**Written instruction 1**
In the post on the 2015 Gartner Hype Cycle, why did Big Data stop being its own hype cycle report?
**Written instruction 2**
Carry on the post about the 2015 Gartner Hype Cycle from where it stops.

**Excerpt provided**
START

The newest Gartner Emerging Technologies Hype Cycle came out two days ago.
Gartner’s 2015 Hype Cycle for Emerging Technologies Identifies the Computing Innovations That Organizations Should Monitor: 2015 Hype Cycle Special Report Illustrates the Market Excitement, Maturity and Benefit of More Than 2,000 Technologies http://www.gartner.com/newsroom/id/3114217
I’ve been puzzling over it ever since. I’ve been tracking the Hype Cycle as long as I’ve been working in emerging tech. It’s kind of required. This one was immediately and visibly different from others.
Do you see what I see? The long tail on the right (“Slope of Enlightenment” and “Plateau of Productivity”) for 2015 is FAR more sparse and empty than the others. Concepts like “speech recognition” and “consumer telematics” are gone. Are they considered mature now? I’m not sure. Things that were in the trough last year and should have theoretically been climbing out this year (like “mobile health monitoring” and “near field communication”) are also gone. A lot of very interesting topics are now missing from the report, but are still not quite ready for prime time.
There is a video on the main Hype Cycle page that hints at a bit of the why.
Hype Cycles 2015: “VP Distinguished Analyst Betsy Burton talks about this year’s Hype Cycle Special Report.” http://www.gartner.com/technology/research/hype-cycles/
Betsy Burton explains that Big Data is gone as a hype cycle report because the concept is in so many places they decided to fold it in to each of those other reports. It’s gone as a dot on the main curve also. Is it no longer relevant to the hype cycle? Far from it. But you have to dig deeper to understand.
“But it’s really important that people DON’T consider a position on the Hype Cycle — in other words, moving towards the peak, or even moving towards the trough — as an indication of maturity. It’s really an expression of what we’re hearing as industry noise.” Betsy Burton on the 2015 Gartner Hype Cycles.

END

**Listing**
START

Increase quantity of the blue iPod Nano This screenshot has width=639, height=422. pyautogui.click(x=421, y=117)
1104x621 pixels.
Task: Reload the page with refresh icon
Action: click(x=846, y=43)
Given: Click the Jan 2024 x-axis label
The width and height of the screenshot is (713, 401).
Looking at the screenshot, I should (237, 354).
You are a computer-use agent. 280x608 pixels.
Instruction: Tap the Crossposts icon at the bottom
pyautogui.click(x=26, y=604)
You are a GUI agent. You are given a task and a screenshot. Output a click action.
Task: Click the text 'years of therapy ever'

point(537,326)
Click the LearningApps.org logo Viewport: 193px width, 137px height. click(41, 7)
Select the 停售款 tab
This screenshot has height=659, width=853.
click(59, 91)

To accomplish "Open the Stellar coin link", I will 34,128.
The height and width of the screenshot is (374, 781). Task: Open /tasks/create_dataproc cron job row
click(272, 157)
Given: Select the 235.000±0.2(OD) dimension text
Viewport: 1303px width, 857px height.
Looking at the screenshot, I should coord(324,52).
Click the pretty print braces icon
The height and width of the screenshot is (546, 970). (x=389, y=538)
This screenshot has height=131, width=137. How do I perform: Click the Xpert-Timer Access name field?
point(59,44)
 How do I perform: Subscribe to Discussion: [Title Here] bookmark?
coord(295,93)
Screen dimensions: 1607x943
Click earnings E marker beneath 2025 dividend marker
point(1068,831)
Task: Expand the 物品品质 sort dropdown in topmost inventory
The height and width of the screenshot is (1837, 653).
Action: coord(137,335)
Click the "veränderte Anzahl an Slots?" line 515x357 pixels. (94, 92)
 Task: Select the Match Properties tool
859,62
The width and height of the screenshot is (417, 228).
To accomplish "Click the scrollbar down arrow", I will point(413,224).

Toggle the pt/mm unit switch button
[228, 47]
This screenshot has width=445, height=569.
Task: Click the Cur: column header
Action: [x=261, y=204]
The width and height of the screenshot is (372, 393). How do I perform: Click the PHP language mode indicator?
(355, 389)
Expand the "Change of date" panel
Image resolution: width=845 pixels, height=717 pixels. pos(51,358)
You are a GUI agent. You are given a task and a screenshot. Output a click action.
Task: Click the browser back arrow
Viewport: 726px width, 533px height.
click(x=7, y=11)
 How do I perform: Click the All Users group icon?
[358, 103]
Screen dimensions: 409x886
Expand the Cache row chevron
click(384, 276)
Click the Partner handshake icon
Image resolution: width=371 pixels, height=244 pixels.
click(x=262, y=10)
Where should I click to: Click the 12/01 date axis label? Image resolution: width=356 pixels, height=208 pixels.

END

**Right answer 1**
The concept shows up in so many places that Gartner decided to fold it into each of those other reports.

**Right answer 2**
They’ve expanded the way the hype cycle reports give information. It isn’t just about the hype anymore, but each report includes information on the specific technologies, their benefits, their maturity, and how well adapted they are to their market. Does it work? Does it work well? Are people using it? Is it ready? These are considered distinct and separate concepts from reporting about the “hype,” the industry conversations and reporting around any specific tech. She mentioned that the technologies are changing VERY rapidly. True, but does that mean that they are leapfrogging from the trough of disillusionment directly into full production for primetime consumption within a year? That seems unlikely.
The three main categories she mentioned as leading clusters are Bio, Smart, and People-Centric.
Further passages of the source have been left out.